=== Extracted information ===
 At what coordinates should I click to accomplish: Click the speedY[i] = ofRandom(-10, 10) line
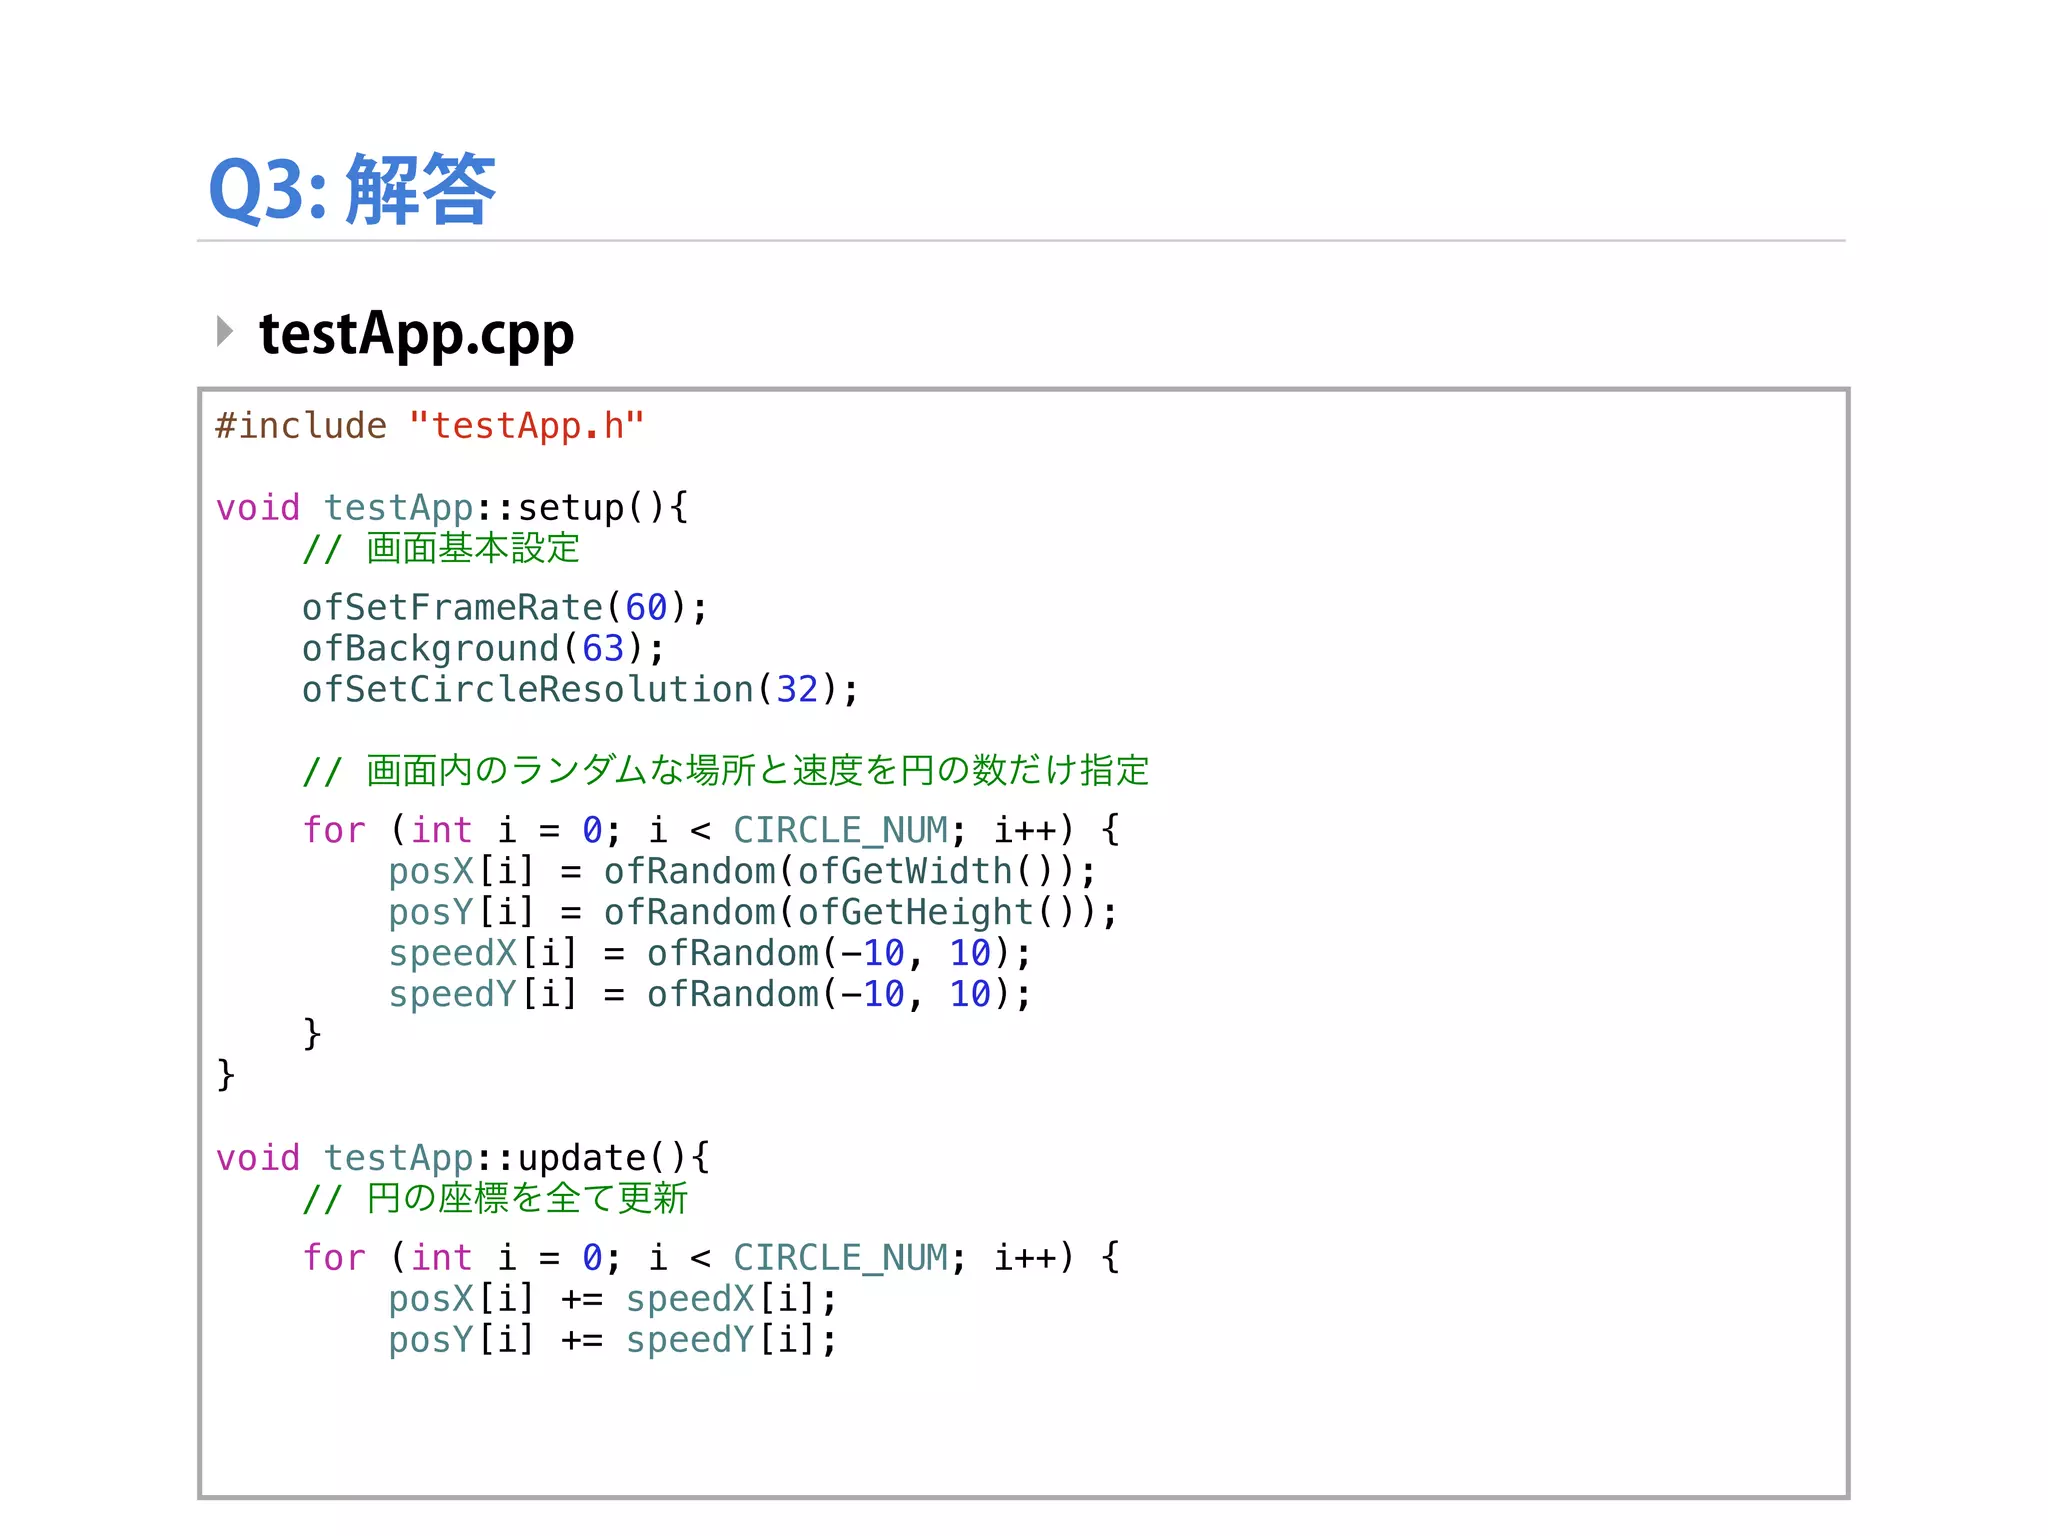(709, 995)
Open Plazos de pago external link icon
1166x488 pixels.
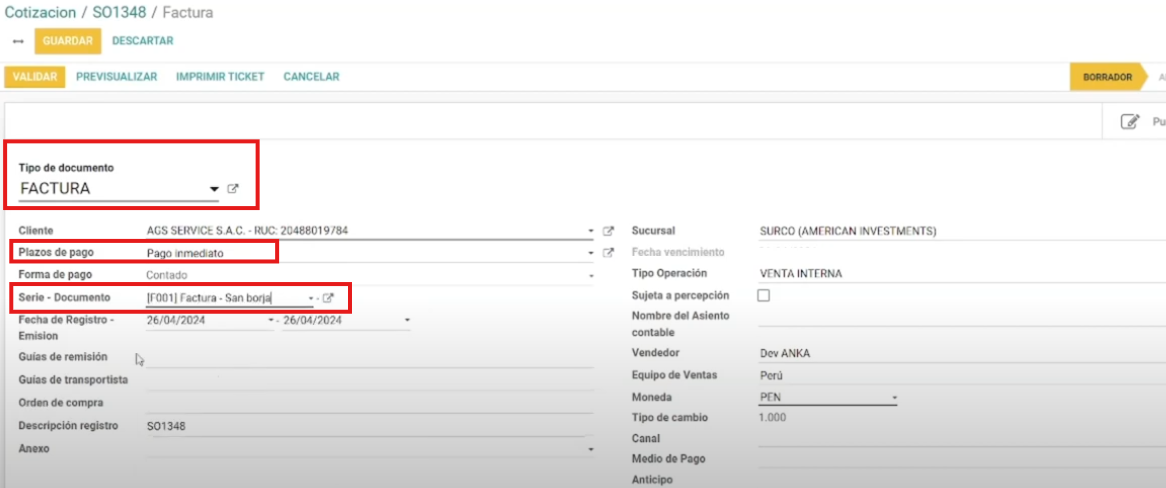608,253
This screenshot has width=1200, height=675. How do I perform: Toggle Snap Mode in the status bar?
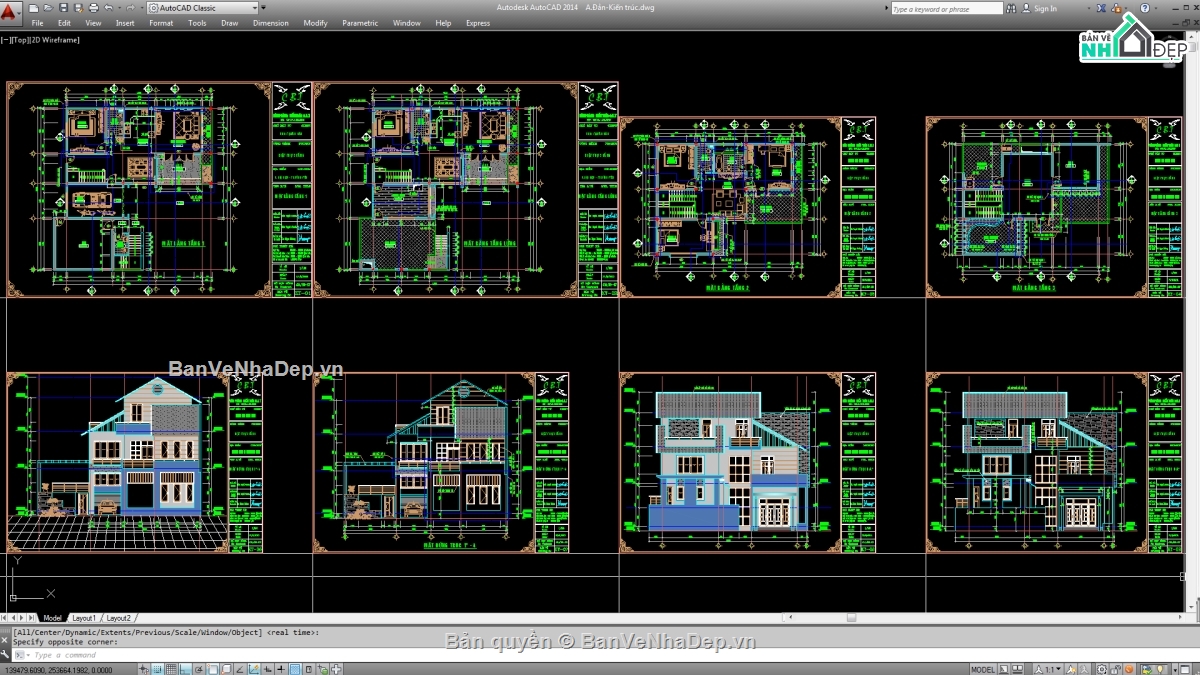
===
## [Task directions]
Reproduce the text of all the rows above word for word, with the pictures left out.

## [Final result]
 At what coordinates should I click to accomplish: Click the speedY[i] = ofRandom(-10, 10) line
(709, 995)
Open Plazos de pago external link icon
1166x488 pixels.
608,253
This screenshot has width=1200, height=675. How do I perform: Toggle Snap Mode in the status bar?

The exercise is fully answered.